Stored dataset items:
"""

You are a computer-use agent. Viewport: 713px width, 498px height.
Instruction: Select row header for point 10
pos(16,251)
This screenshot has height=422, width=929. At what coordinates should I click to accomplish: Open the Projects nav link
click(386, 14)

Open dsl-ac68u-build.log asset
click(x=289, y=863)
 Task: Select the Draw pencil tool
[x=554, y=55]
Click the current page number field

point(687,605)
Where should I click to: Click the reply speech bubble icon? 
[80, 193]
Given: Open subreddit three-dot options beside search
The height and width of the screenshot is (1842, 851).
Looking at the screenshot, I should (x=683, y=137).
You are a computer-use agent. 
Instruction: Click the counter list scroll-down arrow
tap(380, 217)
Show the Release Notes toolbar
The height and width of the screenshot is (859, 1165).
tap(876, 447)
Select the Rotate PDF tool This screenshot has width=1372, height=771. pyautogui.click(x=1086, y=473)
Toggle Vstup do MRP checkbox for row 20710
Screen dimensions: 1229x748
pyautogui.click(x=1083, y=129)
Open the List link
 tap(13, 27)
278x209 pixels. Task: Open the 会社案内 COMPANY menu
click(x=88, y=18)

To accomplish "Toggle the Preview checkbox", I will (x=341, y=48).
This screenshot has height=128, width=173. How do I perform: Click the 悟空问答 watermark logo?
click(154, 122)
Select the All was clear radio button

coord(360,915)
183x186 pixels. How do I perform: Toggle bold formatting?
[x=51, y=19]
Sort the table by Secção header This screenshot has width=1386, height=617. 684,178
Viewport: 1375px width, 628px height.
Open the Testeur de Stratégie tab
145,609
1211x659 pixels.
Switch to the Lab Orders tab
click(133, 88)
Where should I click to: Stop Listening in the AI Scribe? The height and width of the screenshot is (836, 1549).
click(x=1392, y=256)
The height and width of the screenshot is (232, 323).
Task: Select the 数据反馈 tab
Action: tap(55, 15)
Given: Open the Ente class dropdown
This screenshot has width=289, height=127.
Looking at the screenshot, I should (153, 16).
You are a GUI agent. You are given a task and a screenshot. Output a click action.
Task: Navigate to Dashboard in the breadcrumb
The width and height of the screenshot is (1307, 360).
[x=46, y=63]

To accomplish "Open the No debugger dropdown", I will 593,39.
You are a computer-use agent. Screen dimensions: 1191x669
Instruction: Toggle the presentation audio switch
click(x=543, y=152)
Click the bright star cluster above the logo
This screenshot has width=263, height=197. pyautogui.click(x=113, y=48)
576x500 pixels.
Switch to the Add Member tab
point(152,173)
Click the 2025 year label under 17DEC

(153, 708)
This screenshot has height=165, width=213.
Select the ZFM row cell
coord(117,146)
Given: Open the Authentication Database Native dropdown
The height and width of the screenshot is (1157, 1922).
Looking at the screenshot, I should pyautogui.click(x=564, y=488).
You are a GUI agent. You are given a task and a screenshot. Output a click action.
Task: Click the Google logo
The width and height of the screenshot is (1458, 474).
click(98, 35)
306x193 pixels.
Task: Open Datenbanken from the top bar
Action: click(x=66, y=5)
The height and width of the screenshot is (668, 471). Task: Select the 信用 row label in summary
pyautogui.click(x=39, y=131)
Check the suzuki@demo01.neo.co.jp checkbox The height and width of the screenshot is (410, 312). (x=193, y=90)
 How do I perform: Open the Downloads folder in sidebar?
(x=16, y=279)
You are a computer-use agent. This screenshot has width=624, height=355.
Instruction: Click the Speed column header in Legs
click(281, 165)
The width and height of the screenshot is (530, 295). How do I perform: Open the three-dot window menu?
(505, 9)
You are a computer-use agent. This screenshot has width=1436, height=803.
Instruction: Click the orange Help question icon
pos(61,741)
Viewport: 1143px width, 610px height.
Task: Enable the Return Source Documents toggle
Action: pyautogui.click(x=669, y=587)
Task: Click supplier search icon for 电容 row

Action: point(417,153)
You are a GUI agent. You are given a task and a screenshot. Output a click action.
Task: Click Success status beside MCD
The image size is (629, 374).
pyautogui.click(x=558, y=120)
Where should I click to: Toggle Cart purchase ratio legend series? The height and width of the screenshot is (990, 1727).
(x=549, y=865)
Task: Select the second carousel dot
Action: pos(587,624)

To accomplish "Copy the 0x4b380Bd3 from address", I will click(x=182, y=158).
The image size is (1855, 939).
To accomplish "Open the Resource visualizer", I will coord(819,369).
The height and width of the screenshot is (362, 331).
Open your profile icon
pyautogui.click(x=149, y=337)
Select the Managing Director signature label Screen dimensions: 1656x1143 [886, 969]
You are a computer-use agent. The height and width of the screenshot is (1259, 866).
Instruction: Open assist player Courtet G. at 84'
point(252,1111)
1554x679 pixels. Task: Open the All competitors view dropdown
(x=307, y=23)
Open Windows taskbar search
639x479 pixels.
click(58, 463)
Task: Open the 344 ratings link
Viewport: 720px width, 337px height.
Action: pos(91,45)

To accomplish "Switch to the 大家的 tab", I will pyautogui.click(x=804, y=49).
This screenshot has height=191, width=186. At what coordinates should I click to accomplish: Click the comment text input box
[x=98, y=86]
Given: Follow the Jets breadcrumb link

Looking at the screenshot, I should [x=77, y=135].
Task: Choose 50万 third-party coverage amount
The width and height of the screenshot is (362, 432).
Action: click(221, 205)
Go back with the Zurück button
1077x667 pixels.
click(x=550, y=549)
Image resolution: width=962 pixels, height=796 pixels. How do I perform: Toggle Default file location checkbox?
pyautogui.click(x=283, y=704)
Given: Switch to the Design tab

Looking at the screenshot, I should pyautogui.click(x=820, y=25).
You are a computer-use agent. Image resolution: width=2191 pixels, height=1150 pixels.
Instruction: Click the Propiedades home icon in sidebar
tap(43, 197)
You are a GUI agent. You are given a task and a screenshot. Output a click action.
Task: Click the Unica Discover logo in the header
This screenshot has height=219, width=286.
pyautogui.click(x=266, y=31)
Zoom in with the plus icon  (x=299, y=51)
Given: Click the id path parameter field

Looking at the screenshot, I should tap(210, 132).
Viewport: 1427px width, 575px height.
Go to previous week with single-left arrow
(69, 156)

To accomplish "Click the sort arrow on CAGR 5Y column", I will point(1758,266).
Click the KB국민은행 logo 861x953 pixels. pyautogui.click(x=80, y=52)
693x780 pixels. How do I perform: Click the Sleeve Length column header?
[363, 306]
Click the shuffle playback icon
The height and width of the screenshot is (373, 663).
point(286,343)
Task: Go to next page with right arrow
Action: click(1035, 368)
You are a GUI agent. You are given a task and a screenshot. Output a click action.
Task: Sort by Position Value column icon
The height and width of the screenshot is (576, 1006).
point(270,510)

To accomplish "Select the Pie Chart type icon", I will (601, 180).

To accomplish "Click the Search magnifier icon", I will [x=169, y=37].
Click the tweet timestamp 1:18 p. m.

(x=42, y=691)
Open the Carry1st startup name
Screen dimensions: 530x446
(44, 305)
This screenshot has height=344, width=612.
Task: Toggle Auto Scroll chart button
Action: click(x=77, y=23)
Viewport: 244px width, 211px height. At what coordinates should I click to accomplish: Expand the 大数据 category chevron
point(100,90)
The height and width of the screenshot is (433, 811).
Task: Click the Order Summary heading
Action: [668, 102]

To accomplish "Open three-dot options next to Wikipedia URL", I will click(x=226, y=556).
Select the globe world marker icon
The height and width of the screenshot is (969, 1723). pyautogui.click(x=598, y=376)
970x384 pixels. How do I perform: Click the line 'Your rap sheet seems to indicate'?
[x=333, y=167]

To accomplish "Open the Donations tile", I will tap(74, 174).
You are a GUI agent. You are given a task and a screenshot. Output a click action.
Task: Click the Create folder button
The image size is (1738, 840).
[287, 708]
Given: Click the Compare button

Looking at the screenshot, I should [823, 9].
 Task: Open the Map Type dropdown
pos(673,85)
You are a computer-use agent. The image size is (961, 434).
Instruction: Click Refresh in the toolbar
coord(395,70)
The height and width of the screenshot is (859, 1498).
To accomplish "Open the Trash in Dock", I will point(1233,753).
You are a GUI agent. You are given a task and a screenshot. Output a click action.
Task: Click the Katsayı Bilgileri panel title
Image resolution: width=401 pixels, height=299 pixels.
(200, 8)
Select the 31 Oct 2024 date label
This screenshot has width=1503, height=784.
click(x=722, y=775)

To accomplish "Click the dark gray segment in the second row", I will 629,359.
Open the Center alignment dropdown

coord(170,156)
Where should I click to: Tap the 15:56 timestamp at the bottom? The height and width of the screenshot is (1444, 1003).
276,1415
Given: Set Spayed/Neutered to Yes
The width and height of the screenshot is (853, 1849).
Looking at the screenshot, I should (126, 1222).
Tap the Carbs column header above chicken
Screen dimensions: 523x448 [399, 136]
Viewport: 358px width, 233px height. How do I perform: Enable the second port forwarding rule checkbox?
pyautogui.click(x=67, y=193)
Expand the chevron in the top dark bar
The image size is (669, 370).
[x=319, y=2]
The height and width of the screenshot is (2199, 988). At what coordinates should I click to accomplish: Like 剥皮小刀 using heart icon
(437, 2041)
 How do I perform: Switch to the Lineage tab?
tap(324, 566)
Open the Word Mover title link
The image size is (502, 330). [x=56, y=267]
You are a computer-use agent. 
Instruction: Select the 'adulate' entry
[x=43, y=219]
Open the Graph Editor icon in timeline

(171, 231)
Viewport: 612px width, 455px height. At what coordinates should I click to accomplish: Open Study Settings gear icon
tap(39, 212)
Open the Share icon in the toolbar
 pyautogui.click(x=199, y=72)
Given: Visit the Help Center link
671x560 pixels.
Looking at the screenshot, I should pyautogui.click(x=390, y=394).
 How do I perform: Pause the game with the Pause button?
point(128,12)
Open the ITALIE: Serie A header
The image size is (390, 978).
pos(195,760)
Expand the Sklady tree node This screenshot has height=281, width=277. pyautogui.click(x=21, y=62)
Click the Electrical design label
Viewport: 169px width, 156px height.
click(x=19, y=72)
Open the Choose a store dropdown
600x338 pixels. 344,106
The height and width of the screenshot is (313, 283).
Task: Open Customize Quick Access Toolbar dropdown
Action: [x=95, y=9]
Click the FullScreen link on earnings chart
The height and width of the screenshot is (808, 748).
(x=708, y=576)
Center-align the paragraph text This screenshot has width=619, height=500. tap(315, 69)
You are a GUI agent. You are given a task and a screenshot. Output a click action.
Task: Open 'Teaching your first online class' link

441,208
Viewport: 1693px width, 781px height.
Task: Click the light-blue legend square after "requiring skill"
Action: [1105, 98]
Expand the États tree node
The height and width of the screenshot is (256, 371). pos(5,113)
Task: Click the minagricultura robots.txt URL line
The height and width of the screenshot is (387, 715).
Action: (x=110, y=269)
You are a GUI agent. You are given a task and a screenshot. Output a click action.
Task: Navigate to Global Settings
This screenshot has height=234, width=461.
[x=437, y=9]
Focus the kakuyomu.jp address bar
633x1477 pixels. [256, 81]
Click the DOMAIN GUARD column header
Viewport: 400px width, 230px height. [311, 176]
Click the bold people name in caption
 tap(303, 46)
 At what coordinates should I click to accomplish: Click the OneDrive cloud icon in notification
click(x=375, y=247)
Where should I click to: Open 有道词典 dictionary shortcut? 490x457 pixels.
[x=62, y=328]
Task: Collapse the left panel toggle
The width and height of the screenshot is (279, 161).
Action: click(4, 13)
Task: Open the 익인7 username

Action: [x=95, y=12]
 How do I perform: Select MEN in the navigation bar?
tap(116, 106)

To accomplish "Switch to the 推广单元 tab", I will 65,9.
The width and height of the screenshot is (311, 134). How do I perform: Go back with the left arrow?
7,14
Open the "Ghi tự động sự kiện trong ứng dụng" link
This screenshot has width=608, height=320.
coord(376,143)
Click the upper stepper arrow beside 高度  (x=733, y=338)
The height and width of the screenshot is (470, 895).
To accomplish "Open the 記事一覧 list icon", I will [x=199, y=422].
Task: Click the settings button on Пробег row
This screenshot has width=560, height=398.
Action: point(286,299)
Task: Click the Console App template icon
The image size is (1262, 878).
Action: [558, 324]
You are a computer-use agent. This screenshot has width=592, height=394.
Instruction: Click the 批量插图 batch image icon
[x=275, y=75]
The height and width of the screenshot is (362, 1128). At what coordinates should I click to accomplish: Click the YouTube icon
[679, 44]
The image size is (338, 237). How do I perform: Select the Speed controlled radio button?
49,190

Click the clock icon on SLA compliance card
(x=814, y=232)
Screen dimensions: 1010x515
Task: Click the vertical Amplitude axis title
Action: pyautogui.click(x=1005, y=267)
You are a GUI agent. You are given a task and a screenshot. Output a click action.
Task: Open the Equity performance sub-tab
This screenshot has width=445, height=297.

"""

• _Work to be completed_
Copy every line in full from the start of the lines through the line containing "click(x=289, y=863)", shifting each coordinate in the answers up by 28.

• _Response to this task_
You are a computer-use agent. Viewport: 713px width, 498px height.
Instruction: Select row header for point 10
pos(44,279)
This screenshot has height=422, width=929. At what coordinates should I click to accomplish: Open the Projects nav link
click(414, 42)

Open dsl-ac68u-build.log asset
click(x=317, y=891)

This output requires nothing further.